Everyone who works for this company is issued a long sleeve sweater because the heat is turned down from 72 to 68 degrees. Another innovation is that no one has a trash can at their desk. There's a central area where people bring their waste and separate it into compost, recycling material or trash.

After witnessing this display of possibilities, it occurred to me, this company is not "the future," but rather it represents "the now." As I drove away, I felt I was receding into the past. Visiting this facility made me realize how much progress can be made and someday, "going green" will be the norm.

Having a healthy military budget in the past allowed us the luxury of energy use without much thought. However, it may have prevented us from accurate insight into the future and often only addressed the prevailing needs. Today the necessity of visionary leaders is vital. We need leaders who are able to rise above the burden of the daily requirements in order to look into the future to see where we are headed. Insightful and perceptive leadership is essential to guide us in creating a culture that reinforces energy independence and conservation.
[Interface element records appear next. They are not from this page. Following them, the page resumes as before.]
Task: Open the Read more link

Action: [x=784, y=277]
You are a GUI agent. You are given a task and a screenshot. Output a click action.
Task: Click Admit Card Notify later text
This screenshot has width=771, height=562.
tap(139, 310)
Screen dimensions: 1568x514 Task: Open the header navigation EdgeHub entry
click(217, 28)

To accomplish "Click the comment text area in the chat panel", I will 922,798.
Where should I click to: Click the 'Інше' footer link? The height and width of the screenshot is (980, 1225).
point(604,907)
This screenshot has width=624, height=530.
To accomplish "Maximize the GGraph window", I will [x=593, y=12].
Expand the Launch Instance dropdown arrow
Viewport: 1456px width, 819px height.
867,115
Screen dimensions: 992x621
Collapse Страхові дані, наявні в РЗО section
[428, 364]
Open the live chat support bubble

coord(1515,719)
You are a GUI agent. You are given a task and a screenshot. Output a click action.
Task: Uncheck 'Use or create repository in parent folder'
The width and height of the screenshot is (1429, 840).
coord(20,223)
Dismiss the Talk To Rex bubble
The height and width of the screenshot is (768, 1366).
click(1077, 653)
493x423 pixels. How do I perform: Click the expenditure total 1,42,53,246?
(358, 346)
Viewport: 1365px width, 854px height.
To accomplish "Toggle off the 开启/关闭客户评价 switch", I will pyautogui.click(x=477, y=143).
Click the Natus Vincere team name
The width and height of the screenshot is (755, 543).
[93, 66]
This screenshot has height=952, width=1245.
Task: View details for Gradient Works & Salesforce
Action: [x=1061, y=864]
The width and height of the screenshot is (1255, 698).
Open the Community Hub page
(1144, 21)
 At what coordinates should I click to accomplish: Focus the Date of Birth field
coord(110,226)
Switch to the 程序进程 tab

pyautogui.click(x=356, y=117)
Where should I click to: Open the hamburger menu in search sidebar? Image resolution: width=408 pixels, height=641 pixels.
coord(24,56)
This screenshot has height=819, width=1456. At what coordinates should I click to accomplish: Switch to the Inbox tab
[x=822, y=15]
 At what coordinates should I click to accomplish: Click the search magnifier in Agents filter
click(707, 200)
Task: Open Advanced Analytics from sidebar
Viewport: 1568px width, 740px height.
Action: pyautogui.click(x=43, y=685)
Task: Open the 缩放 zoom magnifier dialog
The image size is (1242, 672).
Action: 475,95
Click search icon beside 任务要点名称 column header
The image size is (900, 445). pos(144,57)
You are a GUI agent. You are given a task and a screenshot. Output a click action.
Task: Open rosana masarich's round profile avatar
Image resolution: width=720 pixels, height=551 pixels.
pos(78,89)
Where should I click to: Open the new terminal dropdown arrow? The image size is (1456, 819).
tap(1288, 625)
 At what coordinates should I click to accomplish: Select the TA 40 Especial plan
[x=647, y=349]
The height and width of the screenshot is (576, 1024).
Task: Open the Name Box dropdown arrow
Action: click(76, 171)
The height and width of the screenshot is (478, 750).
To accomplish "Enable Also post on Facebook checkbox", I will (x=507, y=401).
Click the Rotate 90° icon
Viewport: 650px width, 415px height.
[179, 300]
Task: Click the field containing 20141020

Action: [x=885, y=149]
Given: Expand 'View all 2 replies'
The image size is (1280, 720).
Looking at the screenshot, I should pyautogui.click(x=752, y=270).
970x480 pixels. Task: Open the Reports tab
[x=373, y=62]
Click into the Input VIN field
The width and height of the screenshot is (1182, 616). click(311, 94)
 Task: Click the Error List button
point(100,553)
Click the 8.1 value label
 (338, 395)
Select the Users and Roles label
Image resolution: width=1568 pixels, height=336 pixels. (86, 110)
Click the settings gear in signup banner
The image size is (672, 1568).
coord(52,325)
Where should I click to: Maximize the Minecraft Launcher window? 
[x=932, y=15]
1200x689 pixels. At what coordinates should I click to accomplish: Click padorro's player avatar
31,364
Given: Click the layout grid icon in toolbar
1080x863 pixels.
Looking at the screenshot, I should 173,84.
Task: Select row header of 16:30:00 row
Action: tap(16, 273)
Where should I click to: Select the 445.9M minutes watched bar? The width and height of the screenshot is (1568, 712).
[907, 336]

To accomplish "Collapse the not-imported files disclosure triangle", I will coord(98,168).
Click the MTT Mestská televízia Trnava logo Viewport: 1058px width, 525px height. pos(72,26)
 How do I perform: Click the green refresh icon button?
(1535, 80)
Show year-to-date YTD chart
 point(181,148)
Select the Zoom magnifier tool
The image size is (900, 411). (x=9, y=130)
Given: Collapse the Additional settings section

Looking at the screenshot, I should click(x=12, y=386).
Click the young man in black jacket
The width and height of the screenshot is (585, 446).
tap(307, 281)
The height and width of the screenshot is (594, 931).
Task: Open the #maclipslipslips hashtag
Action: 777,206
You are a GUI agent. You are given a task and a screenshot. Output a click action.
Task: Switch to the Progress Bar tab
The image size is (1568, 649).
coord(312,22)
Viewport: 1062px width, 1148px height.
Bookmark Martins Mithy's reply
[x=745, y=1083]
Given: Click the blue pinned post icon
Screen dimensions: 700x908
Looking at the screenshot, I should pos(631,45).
Fiscal constraints may be the perfect beginning to foster creativity about our energy future. While we may not be able to incorporate all the technologies listed above immediately, moving and thinking in that direction is an important and necessary start. Finances need to be funneled into long-term solutions such as green innovation instead of the short term fixes.

Until we can obtain the technology to run our buildings, this job can be outsourced to each and every individual on our team. We need to tap into our human energy and ingenuity. Each and every day, we all need to be thinking about how we all can use less energy. Turn things off when not in use and unplug electronics at night, and especially on the weekend. Recent "unplug" weekends have saved the base over $5,000, and this will likely increase as it becomes more of a habit. Data at Wright-Patterson has also shown that if the temperature is turned down only one degree across all buildings, the base saves $16,000 per month. There's plenty of money to be saved if we all pitch in.

So we've been talking about going green since the 1970s. Isn't it time to move from articulation to action?